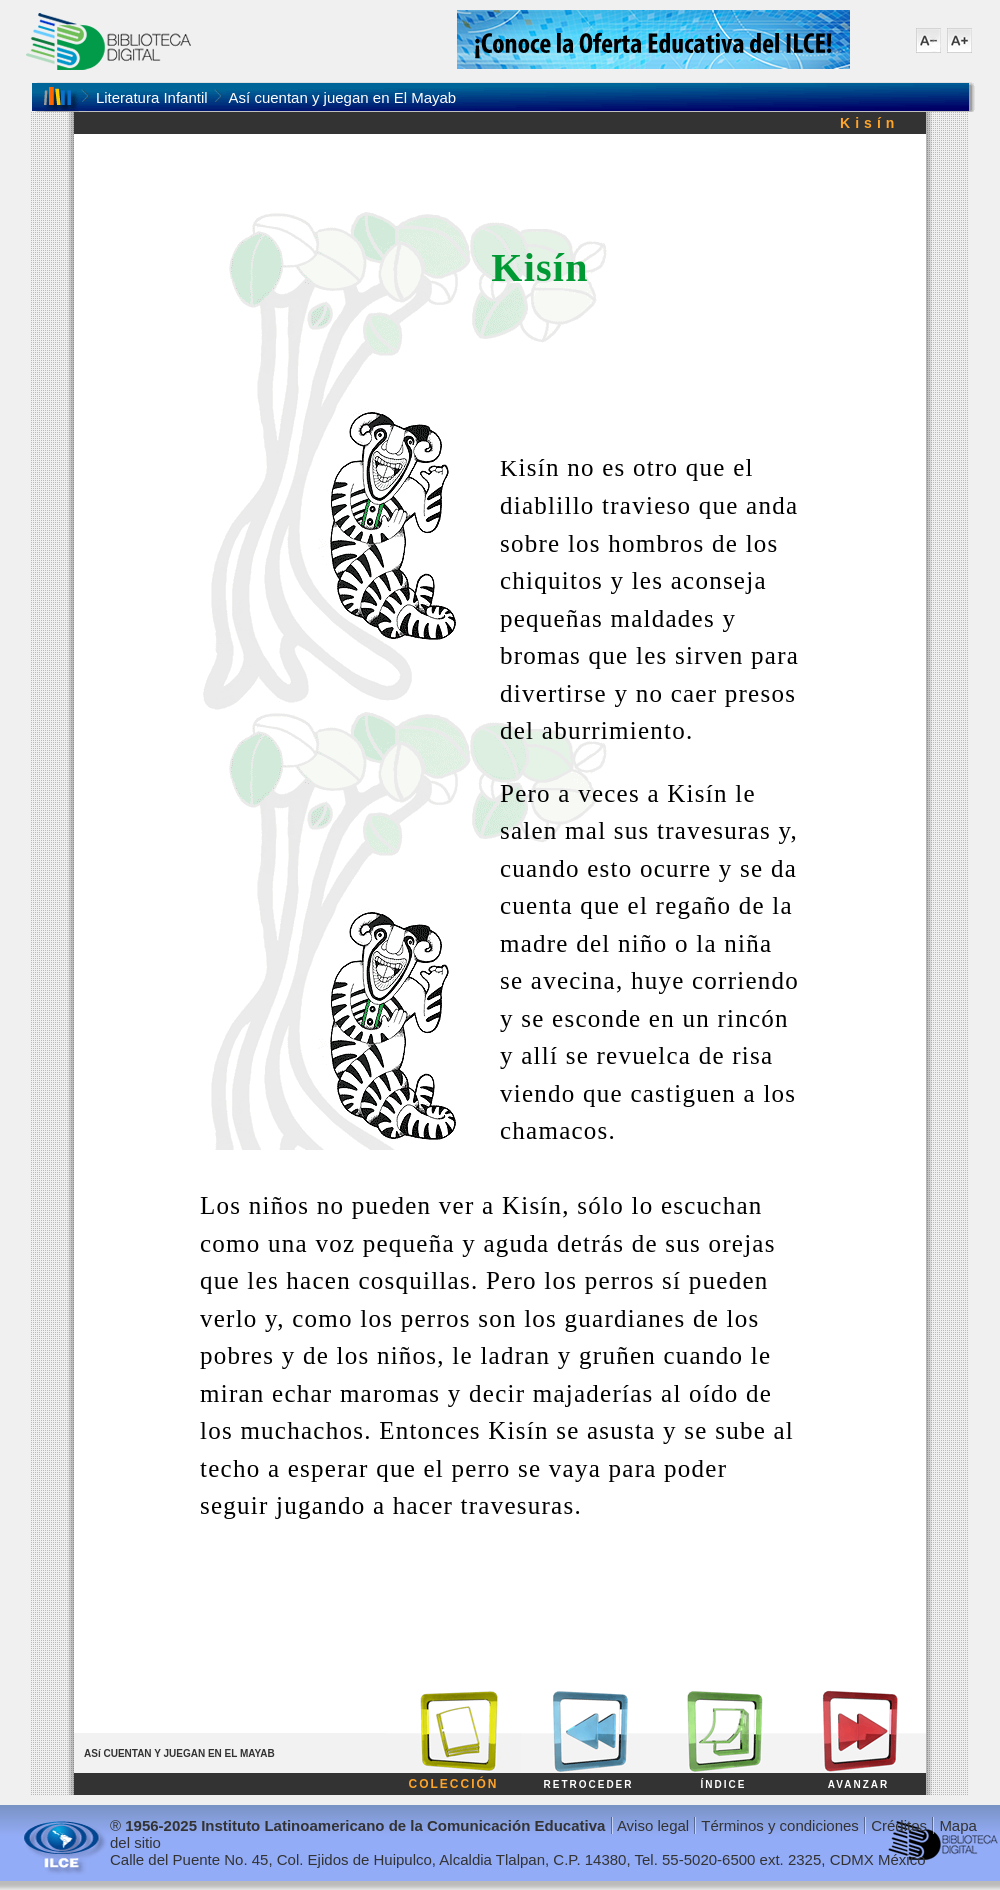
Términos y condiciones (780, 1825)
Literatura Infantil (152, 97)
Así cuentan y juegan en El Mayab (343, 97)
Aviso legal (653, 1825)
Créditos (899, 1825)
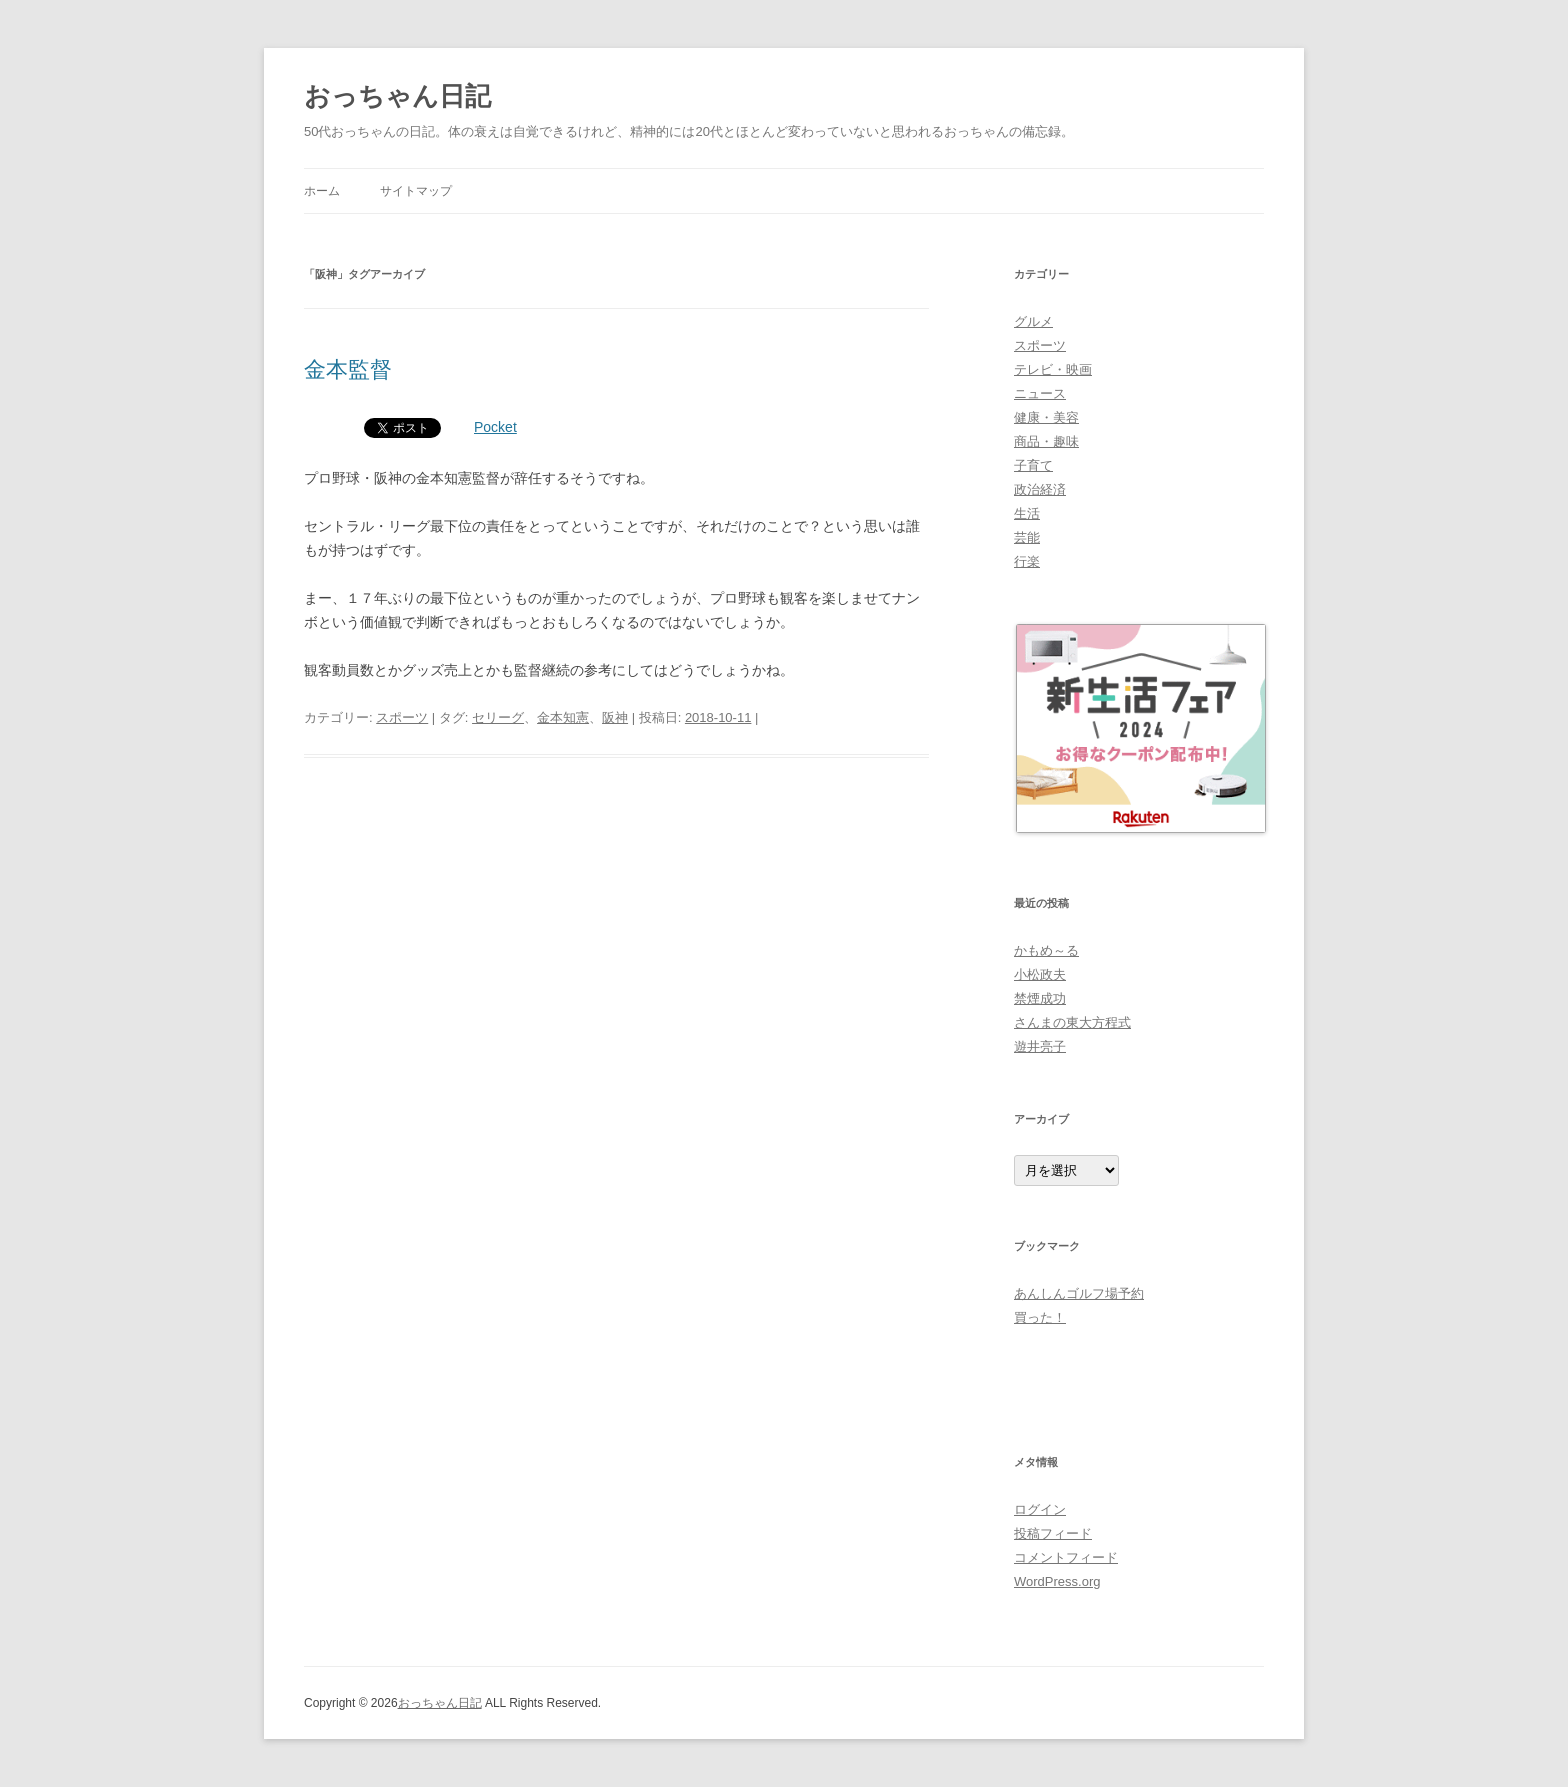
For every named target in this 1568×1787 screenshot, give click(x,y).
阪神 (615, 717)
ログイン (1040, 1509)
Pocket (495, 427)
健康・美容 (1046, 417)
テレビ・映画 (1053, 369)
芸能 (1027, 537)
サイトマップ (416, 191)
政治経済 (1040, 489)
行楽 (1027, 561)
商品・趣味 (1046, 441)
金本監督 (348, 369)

+ + + + +

--- Task description ---
Write these lines out again, switching "screenshot" to "page" and changing nothing else, and leave the pictures out.

--- Final result ---
Términos y condiciones (780, 1825)
Literatura Infantil (152, 97)
Así cuentan y juegan en El Mayab (343, 97)
Aviso legal (653, 1825)
Créditos (899, 1825)
For every named target in this 1568×1787 page, give click(x,y).
阪神 (615, 717)
ログイン (1040, 1509)
Pocket (495, 427)
健康・美容 (1046, 417)
テレビ・映画 (1053, 369)
芸能 (1027, 537)
サイトマップ (416, 191)
政治経済 (1040, 489)
行楽 (1027, 561)
商品・趣味 (1046, 441)
金本監督 (348, 369)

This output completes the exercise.